▶ _THE PROBLEM_
Copy each of the items below word for word, keeping every line as it appears.

▶ _SUPPLIED DATA_

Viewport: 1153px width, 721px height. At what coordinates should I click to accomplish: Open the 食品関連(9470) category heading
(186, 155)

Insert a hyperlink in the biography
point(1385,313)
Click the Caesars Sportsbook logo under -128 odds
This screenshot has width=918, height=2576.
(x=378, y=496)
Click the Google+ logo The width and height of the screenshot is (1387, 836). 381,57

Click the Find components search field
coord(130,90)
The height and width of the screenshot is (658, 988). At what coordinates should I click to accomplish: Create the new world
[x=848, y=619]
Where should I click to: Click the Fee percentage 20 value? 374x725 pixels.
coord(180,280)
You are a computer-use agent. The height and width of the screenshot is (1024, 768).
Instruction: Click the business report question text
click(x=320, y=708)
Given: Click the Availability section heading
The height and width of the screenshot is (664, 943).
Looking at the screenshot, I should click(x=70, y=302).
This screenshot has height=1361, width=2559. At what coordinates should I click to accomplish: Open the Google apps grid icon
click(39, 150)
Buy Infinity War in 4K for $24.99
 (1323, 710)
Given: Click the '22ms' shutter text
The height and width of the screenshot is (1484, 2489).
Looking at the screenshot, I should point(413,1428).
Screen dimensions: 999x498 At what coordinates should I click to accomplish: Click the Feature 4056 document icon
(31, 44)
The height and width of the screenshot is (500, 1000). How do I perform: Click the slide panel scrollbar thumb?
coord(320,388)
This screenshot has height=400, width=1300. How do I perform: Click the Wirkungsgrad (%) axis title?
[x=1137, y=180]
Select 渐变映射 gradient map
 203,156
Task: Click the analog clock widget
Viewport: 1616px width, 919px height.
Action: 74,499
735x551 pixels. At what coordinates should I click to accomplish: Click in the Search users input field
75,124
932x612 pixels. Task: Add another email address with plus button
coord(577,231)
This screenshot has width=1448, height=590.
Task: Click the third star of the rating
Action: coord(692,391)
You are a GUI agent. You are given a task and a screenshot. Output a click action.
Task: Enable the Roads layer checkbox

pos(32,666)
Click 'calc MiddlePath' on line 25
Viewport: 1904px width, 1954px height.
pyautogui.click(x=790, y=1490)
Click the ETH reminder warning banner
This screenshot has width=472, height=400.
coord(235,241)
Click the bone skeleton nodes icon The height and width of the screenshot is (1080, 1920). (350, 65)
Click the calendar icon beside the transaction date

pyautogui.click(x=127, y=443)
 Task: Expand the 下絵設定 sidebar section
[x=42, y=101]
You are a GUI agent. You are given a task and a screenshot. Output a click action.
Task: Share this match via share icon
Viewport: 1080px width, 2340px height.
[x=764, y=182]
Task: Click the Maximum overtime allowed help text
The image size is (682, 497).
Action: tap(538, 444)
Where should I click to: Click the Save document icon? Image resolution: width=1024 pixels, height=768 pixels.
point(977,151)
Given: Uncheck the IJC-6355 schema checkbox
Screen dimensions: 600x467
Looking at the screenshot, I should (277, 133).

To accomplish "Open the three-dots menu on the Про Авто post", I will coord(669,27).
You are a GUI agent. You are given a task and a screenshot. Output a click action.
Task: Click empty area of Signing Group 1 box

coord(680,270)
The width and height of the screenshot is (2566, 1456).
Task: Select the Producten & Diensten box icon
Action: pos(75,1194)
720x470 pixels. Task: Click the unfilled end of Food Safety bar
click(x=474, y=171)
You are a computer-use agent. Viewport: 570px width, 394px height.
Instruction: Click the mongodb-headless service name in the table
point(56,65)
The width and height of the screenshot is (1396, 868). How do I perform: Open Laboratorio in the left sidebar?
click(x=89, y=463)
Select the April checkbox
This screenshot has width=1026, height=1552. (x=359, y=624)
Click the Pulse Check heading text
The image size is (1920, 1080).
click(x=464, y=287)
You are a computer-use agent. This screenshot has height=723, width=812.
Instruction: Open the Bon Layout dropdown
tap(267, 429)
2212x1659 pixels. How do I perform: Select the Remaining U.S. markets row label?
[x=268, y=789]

▶ _SOLUTION FOR THIS PROBLEM_
Viewport: 1153px width, 721px height. At what coordinates should I click to accomplish: Open the 食品関連(9470) category heading
(186, 155)

Insert a hyperlink in the biography
point(1385,313)
Click the Caesars Sportsbook logo under -128 odds
This screenshot has width=918, height=2576.
(x=378, y=496)
Click the Google+ logo The width and height of the screenshot is (1387, 836). 381,57

Click the Find components search field
coord(130,90)
The height and width of the screenshot is (658, 988). At what coordinates should I click to accomplish: Create the new world
[x=848, y=619]
Where should I click to: Click the Fee percentage 20 value? 374x725 pixels.
coord(180,280)
You are a computer-use agent. The height and width of the screenshot is (1024, 768).
Instruction: Click the business report question text
click(x=320, y=708)
Given: Click the Availability section heading
The height and width of the screenshot is (664, 943).
Looking at the screenshot, I should click(x=70, y=302).
This screenshot has height=1361, width=2559. At what coordinates should I click to accomplish: Open the Google apps grid icon
click(39, 150)
Buy Infinity War in 4K for $24.99
 (1323, 710)
Given: Click the '22ms' shutter text
The height and width of the screenshot is (1484, 2489).
Looking at the screenshot, I should point(413,1428).
Screen dimensions: 999x498 At what coordinates should I click to accomplish: Click the Feature 4056 document icon
(31, 44)
The height and width of the screenshot is (500, 1000). How do I perform: Click the slide panel scrollbar thumb?
coord(320,388)
This screenshot has height=400, width=1300. How do I perform: Click the Wirkungsgrad (%) axis title?
[x=1137, y=180]
Select 渐变映射 gradient map
 203,156
Task: Click the analog clock widget
Viewport: 1616px width, 919px height.
Action: 74,499
735x551 pixels. At what coordinates should I click to accomplish: Click in the Search users input field
75,124
932x612 pixels. Task: Add another email address with plus button
coord(577,231)
This screenshot has width=1448, height=590.
Task: Click the third star of the rating
Action: coord(692,391)
You are a GUI agent. You are given a task and a screenshot. Output a click action.
Task: Enable the Roads layer checkbox

pos(32,666)
Click 'calc MiddlePath' on line 25
Viewport: 1904px width, 1954px height.
pyautogui.click(x=790, y=1490)
Click the ETH reminder warning banner
This screenshot has width=472, height=400.
coord(235,241)
Click the bone skeleton nodes icon The height and width of the screenshot is (1080, 1920). (350, 65)
Click the calendar icon beside the transaction date

pyautogui.click(x=127, y=443)
 Task: Expand the 下絵設定 sidebar section
[x=42, y=101]
You are a GUI agent. You are given a task and a screenshot. Output a click action.
Task: Share this match via share icon
Viewport: 1080px width, 2340px height.
[x=764, y=182]
Task: Click the Maximum overtime allowed help text
The image size is (682, 497).
Action: tap(538, 444)
Where should I click to: Click the Save document icon? Image resolution: width=1024 pixels, height=768 pixels.
point(977,151)
Given: Uncheck the IJC-6355 schema checkbox
Screen dimensions: 600x467
Looking at the screenshot, I should (277, 133).

To accomplish "Open the three-dots menu on the Про Авто post", I will coord(669,27).
You are a GUI agent. You are given a task and a screenshot. Output a click action.
Task: Click empty area of Signing Group 1 box

coord(680,270)
The width and height of the screenshot is (2566, 1456).
Task: Select the Producten & Diensten box icon
Action: pos(75,1194)
720x470 pixels. Task: Click the unfilled end of Food Safety bar
click(x=474, y=171)
You are a computer-use agent. Viewport: 570px width, 394px height.
Instruction: Click the mongodb-headless service name in the table
point(56,65)
The width and height of the screenshot is (1396, 868). How do I perform: Open Laboratorio in the left sidebar?
click(x=89, y=463)
Select the April checkbox
This screenshot has width=1026, height=1552. (x=359, y=624)
Click the Pulse Check heading text
The image size is (1920, 1080).
click(x=464, y=287)
You are a computer-use agent. This screenshot has height=723, width=812.
Instruction: Open the Bon Layout dropdown
tap(267, 429)
2212x1659 pixels. How do I perform: Select the Remaining U.S. markets row label?
[x=268, y=789]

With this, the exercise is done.